- [Your instructions]: Copy the items from the start through the line that contains "tap(501, 180)", requests included. Multiply every coordinate in the answers by 1.4 and round to whole numbers, with halves rounded up.

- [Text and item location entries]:

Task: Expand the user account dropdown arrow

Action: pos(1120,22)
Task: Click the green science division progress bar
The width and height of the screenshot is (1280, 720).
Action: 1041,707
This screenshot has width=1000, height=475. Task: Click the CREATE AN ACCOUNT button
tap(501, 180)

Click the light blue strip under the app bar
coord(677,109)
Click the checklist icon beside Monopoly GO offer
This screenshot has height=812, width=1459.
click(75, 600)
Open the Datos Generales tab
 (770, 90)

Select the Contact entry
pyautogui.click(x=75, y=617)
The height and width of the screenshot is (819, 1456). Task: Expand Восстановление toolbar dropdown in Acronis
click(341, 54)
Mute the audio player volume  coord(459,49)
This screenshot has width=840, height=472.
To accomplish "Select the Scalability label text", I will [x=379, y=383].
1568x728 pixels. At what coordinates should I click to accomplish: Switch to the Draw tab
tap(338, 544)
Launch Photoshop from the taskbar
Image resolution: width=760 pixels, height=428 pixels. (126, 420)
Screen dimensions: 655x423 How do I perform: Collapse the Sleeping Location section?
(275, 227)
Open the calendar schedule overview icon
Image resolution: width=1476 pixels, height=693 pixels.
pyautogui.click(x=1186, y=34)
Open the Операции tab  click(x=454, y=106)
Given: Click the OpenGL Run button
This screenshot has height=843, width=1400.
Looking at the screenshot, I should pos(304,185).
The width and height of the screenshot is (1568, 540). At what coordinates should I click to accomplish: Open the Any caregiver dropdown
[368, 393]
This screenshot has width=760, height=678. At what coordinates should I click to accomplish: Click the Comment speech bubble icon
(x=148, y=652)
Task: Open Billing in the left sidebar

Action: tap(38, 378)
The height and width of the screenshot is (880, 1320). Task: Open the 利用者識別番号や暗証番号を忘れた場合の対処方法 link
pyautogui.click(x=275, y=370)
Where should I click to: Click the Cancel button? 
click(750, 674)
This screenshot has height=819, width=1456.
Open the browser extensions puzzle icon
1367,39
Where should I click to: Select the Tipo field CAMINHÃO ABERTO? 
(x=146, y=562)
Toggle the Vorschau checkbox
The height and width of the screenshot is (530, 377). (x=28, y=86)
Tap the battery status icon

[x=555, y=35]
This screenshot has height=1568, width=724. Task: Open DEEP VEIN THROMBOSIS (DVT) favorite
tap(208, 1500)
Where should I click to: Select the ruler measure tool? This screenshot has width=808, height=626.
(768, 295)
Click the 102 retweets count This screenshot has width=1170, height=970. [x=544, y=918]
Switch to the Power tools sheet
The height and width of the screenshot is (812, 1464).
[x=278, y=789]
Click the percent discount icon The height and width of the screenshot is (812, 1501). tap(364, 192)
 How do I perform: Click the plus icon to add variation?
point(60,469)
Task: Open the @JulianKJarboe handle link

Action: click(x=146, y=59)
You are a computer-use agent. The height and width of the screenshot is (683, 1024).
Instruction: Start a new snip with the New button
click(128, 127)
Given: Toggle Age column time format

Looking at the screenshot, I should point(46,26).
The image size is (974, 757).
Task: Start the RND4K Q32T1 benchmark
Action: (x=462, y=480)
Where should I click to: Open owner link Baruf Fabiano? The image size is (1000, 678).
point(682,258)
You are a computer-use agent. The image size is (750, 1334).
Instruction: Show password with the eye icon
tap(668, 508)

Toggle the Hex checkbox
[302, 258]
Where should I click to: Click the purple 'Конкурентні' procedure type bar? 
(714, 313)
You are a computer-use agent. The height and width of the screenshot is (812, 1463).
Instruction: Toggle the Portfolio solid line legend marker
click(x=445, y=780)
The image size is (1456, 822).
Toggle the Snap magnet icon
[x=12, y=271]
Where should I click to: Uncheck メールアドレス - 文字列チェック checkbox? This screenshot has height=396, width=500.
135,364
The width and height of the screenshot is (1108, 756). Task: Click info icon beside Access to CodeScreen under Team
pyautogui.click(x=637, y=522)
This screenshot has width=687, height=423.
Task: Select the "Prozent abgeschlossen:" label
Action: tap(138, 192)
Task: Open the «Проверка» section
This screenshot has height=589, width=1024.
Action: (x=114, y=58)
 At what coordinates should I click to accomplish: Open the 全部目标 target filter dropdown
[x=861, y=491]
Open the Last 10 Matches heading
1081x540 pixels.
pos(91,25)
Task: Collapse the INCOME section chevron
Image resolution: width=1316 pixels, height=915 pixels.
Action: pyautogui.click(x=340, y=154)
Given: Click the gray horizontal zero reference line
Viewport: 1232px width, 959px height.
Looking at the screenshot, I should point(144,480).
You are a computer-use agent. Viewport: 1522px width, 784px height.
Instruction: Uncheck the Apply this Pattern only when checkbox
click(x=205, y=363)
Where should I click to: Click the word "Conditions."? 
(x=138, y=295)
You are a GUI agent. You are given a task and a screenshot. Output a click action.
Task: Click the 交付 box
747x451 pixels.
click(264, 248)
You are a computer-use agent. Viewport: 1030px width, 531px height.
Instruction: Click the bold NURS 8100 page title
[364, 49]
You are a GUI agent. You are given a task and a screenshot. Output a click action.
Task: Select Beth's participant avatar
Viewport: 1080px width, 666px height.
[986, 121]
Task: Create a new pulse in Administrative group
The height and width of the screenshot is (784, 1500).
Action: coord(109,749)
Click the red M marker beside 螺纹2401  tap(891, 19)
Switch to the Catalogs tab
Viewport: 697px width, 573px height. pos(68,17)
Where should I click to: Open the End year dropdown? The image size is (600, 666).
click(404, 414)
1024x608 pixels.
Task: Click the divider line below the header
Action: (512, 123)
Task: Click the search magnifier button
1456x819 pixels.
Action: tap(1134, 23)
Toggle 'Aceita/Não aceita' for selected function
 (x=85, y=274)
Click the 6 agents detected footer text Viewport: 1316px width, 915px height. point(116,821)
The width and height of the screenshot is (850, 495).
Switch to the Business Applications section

- [Exercise answer]:
Task: Expand the user account dropdown arrow

Action: pos(1568,31)
Task: Click the green science division progress bar
The width and height of the screenshot is (1280, 720).
Action: 1457,990
This screenshot has width=1000, height=475. Task: Click the CREATE AN ACCOUNT button
tap(701, 252)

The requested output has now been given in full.